There is little parallel between conditions in your grandfather had to confront and those facing us now. Your grandfather faced a great evil which was to be destroyed. Ours is a work of construction rather than a work of destruction. My effort in Europe was to show to the people that the work of your grandfather was not wasted and that the progress the Negro has made in America justified the words and work of your grandfather. You of course, labour under the disadvantage of not knowing as much about the life of the Negro race as if you were a member of the race yourself.

(3) Oswald Garrison Villard, Preparedness is Militarism (July, 1916)

American sanity and intelligence and wisdom ought to see to it, when the war excitement is over and news of preparedness is no longer featured in the press as once were the free-silver fallacy and the battles against the trusts and the railroads, that their government face the other way. Indeed, for right-thinking people this is the time to let the time-serving and compromising administration in Washington know that they expect of it the highest "preparedness" in the form of a readiness to take the lead at the peace conference in proposing international disarmament or in calling a conference for this purpose simultaneously with the peace conference. As Mr. Lansing and Mr. Wilson rise to this opportunity, so will their final standing be at the bar of history.

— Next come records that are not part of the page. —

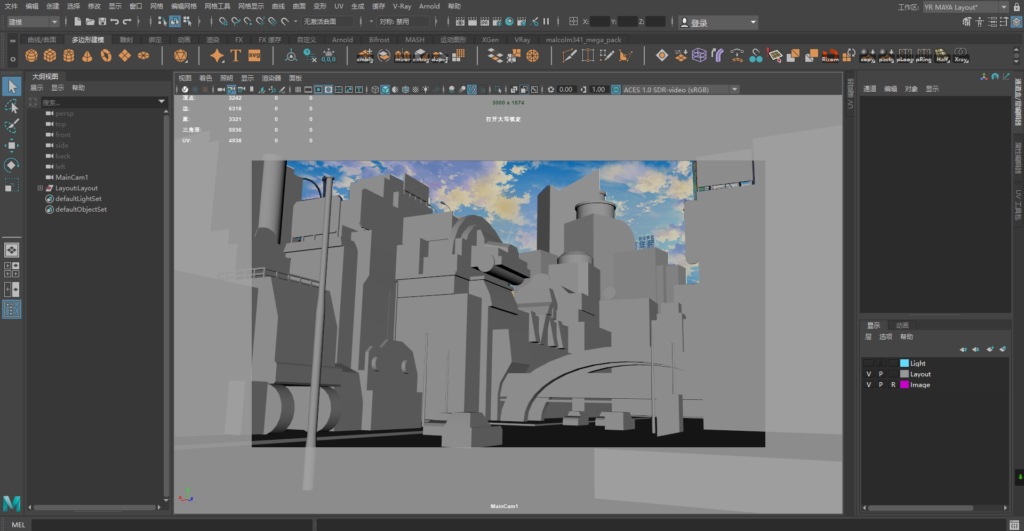Create polygon text with the T icon
Screen dimensions: 1024x531
click(x=236, y=56)
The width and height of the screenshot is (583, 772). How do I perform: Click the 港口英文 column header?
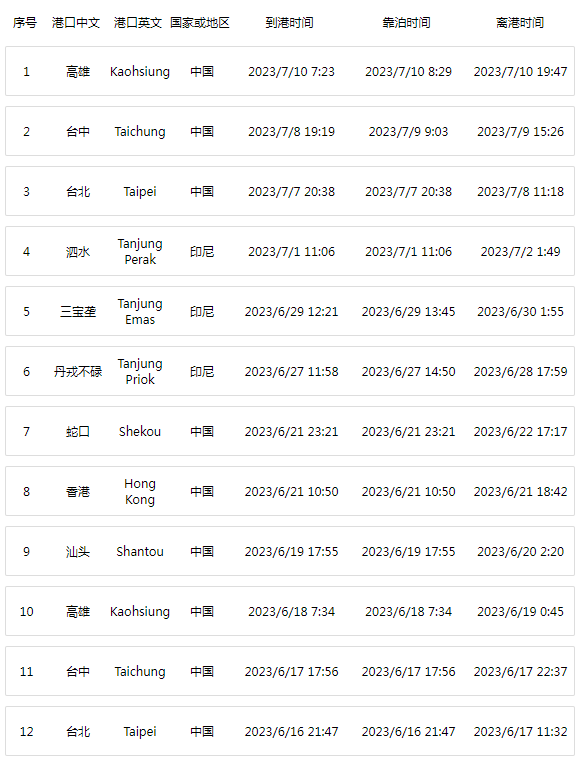[x=138, y=23]
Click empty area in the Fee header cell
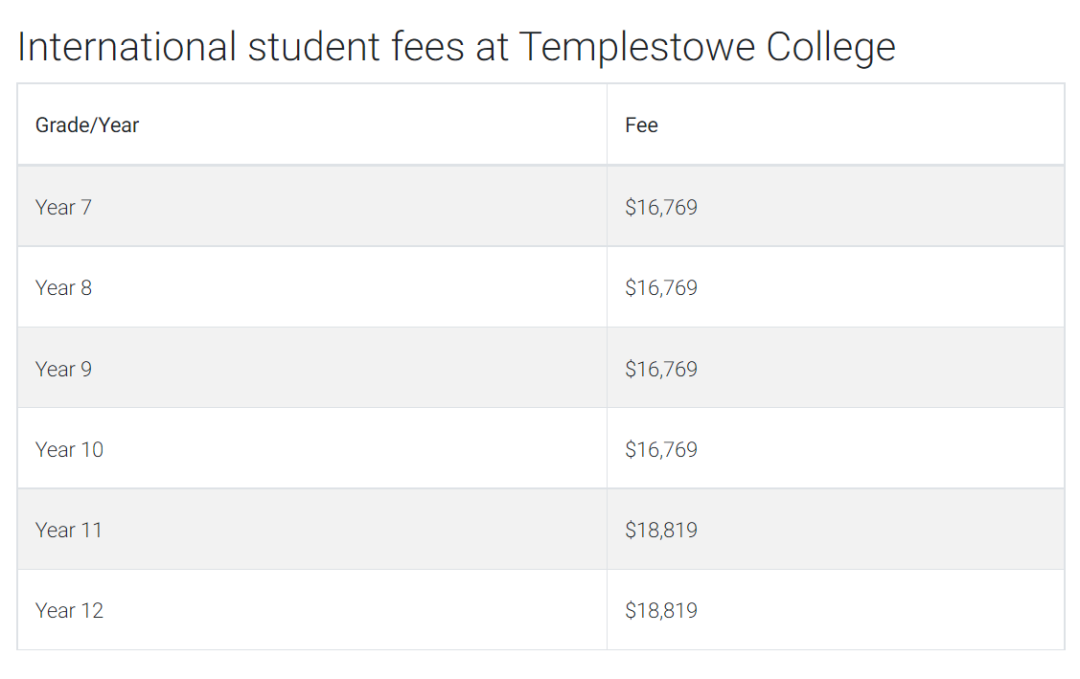Viewport: 1080px width, 679px height. tap(861, 125)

It is idle to say that there are international problems beyond solution; that there is no way out of the present low estate of the world; that its animal passions cannot be checked. Behold in Paris there are now sitting the representatives of eight nation who are legislating, not merely as to measures for carrying on the war against the Central Powers but as to such questions as a joint-tariff system, low telephone and telegraph tolls, an international statute as to the licensing of corporations, as to bankruptcies, yes, even as to the losses resulting from the theft of bonds, and as to the false designation of merchandise.

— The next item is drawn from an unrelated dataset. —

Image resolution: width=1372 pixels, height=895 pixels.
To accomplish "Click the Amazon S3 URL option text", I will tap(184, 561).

Now, if these great nations can take time and thought in the middle of a war they believe to be one of life and death to legislate together as to these things, who shall say that after this frightful bloodshed they cannot be led by the great American republic to legislate on other far more vital themes? He who doubts belongs in the class with those who despair of humanity; who see nothing to be gained by tackling world-old evils because they are old; who bow down before brute passion and would touch neither the social evil, nor any social evil, nor smallpox, nor cancer, nor crime, or ignorance, nor poverty, because of their age.

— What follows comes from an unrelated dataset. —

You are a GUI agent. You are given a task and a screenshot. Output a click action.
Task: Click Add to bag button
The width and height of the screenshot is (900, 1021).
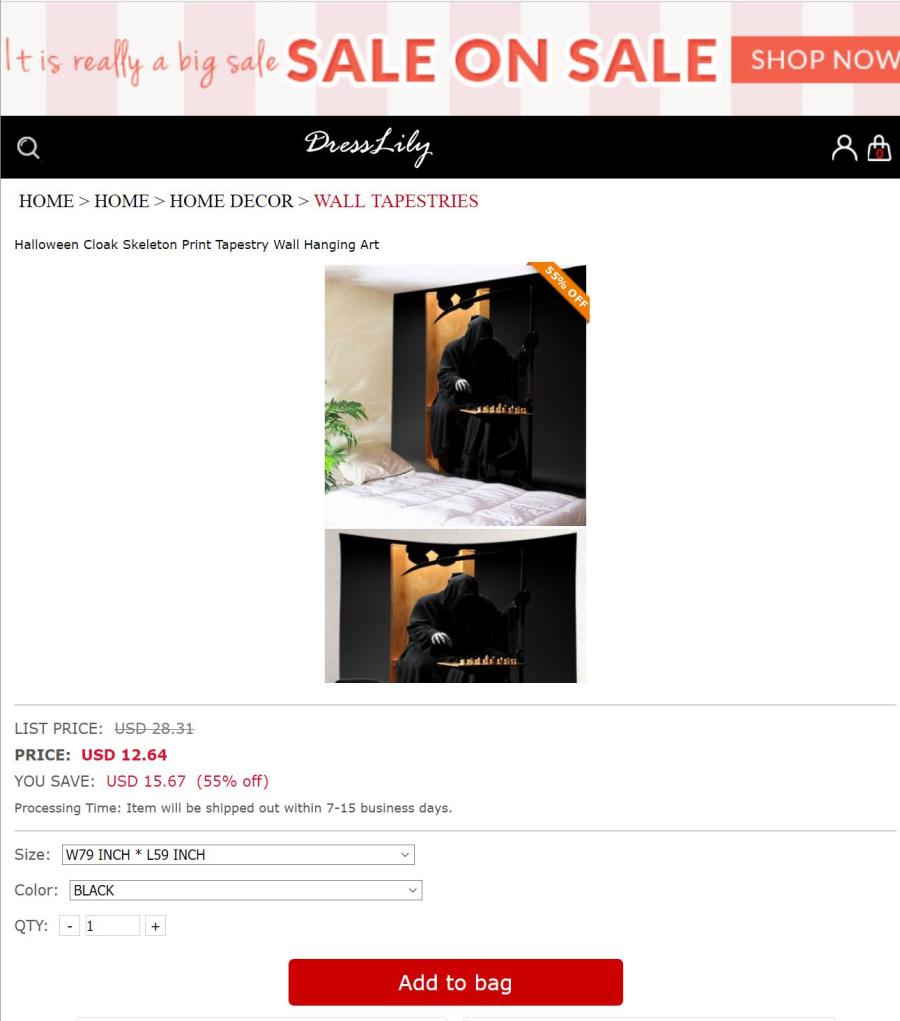[456, 982]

Against the god of might; against the god of force; against the policy of murder of millions by millions, there will be American citizens to protest as long as there are stars in their courses. Against every preparation for war men henceforth will rise to say no, even with their backs to the wall and rifles in front of them. For there is no slavery in the world like this to arms, none that today so checks the growth of liberty, of democracy, of the coming of the kingdom of heaven on earth. They will bear readily and willingly imputations of fanciful, unpractical idealism, of lack of patriotism; only it must never be said of them that they were unfaithful to their faith or that they were ever at peace with militarism, or that they were afraid to die for their ideals, or that they were traitors to the Prince of Peace in thought or deed.